Recently this malware appeared in the wild as an executable attached to e-mail spam messages with the subject that starts with:
The email contains information that a package has not been delivered to the receiver due to an incorrect address. The email message also includes an attachment claiming to be details of the package that didn't make it to the receiver. It's a very common social engineering trick to get the receiver to download the attachment.
In this case, the attachment will be an archive that has the name Post_Express_Label_[random_alphanumeric].zip.
On extracting the archive there will be an executable inside that holds the name Post_Express_Label.exe, which is detected as Mal/Zbot-AV.
The malware attachment, Mal/Zbot-AV, is a maliciously packed Fake AV downloader. Normally it has a Microsoft Word icon to try to convince users to run it. Once run, Mal/Zbot-AV it tries to download an MS Word file from http://interviewbuy.ru/forum/document.com and then open it. It then deletes itself.
The document contains some bogus information about a package that has supposedly arrived at the post office for you.
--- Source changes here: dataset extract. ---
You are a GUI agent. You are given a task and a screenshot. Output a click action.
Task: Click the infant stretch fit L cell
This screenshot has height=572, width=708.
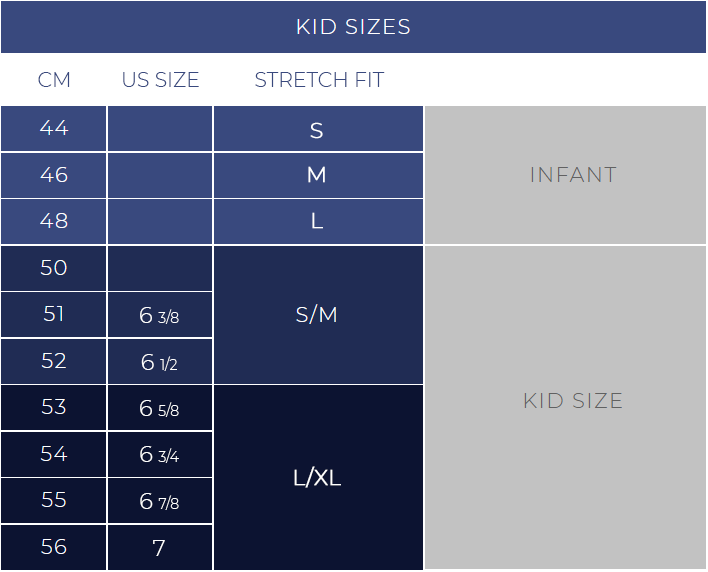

This file will be downloaded to %MY_DOCUMENTS%\document.doc.
Mal/Zbot-AV will also drop more malware on the system in the following locations:
%INTERNET_CACHE%\Content.IE5\[Random Name Dir]\load[1-5].htm
Mal/Zbot-AV will also add the following registry keys:
HKCU\Software\Microsoft\Windows\CurrentVersion\Policies\Explorer\Run Startup %PROFILE%\Application Data\temp.js
HKCU\Software\Microsoft\Windows\CurrentVersion\Run Startup %PROFILE%\Application Data\Startup.js
HKCU\Software\Microsoft\Windows\CurrentVersion\RunOnce sd cmd.exe /c del "%PROFILE%\Local Settings\Temp\[Random].tmp"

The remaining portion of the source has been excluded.